We can't operate recklessly and Summit Motorsports Park, the Bader Family, has never operated recklessly.

So I think my hope a month ago, Bobby, was that I could do some of my smaller events where I could socially distance, where I could space rigs eight feet apart. I wrote a plan that I submitted to the health department, I don't know, six weeks ago, I've lost track of the last three months, but six weeks ago, and then I submitted it to the United States Motor Sports Association, and it is in their toolbox. And it's what a lot of the racetracks are using. So I think that mass gathering events this year are incredibly challenging, incredibly risky, and I don't believe they are financially rewarding and they're not spiritually or ethically rewarding. So why do them?

CP - One last question. Everybody's saying, "Well, 2020 is going to be tough. But 2021 is going to be a monster of a season and a defining year for drag racing on the grand stage." What say you?

BB - When they say a monster, do they mean it's going to be an extraordinarily successful year for drag racing?
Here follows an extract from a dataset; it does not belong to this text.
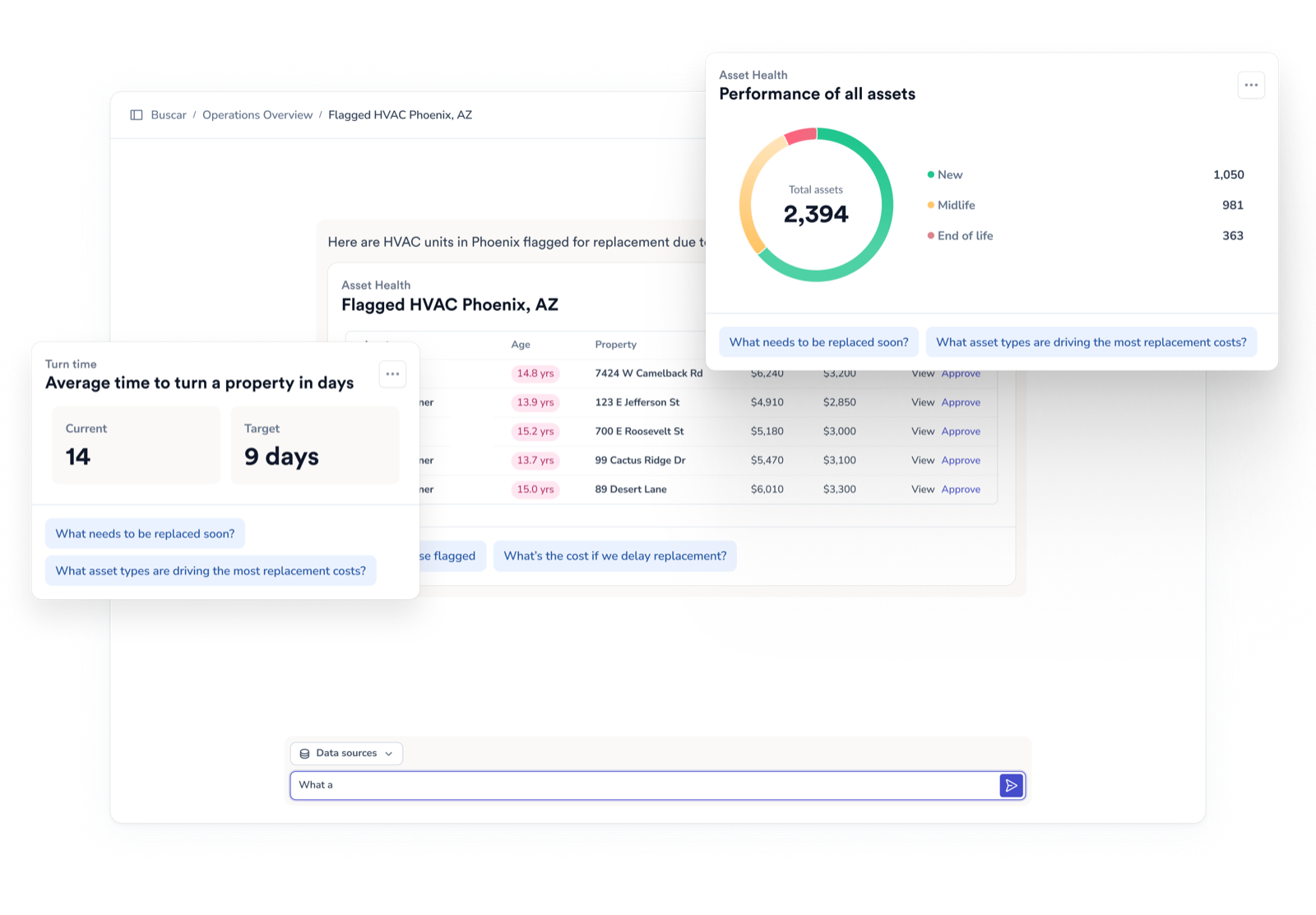
Task: Click the 15.0 yrs age pill
Action: [535, 489]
CP - No, it's going to be a challenging one.

BB - Oh, I agree. So right now, I know that I disappointed a lot of people. I know what I have done. I am Wally World and all of the Griswolds that we're going to make their annual trip to Wally World are finding out that the park's closed. And so I've got lots of Clark Griswold families that are very disappointed. The support has been overwhelming, but they're disappointed. And I get it.

And so I have to come out next year better than I've ever been before. Our service needs to be better. Our facility needs to be better. We have got to be better than we've ever been before. I believe that next year will be very financially challenging because right now everybody has CARE's act money, everybody has stimulus money. We've slapped a big red tube of lipstick on a pig and come August when all that money dries up, and people are going to be out looking for jobs, and all of that cash goes away, I think it's going to be scary. At least that's how I'm going to plan. And I can be pleasantly surprised if I'm wrong.

So we have got to be better. We have got to excel in every area, and we're going to need to be sensitive to pricing. I'm going to advocate roll back pricing next year. Any businessman or businesswoman who says, "You know what? I'm going to have to raise my prices next year to overcome a loss from 2020," is going to find themselves hurting for sure.

So I think next year is going to be a tough year. Let me say this too, Bobby. All my economic indicators were that this year, 2020, would have been an off the charts successful year. Ticket sales for the national event in March were up eight-and-a-half percent, ticket sales for Night Under Fire were up double digits. I don't remember the exact number. Sponsor sales were up. The wind was at our back. The economy was strong. I was incredibly optimistic about this year. So I am going to go into 2021 with the exact opposite mindset, and maybe I'll be pleasantly surprised, but I won't be unprepared. I can damn well assure you that.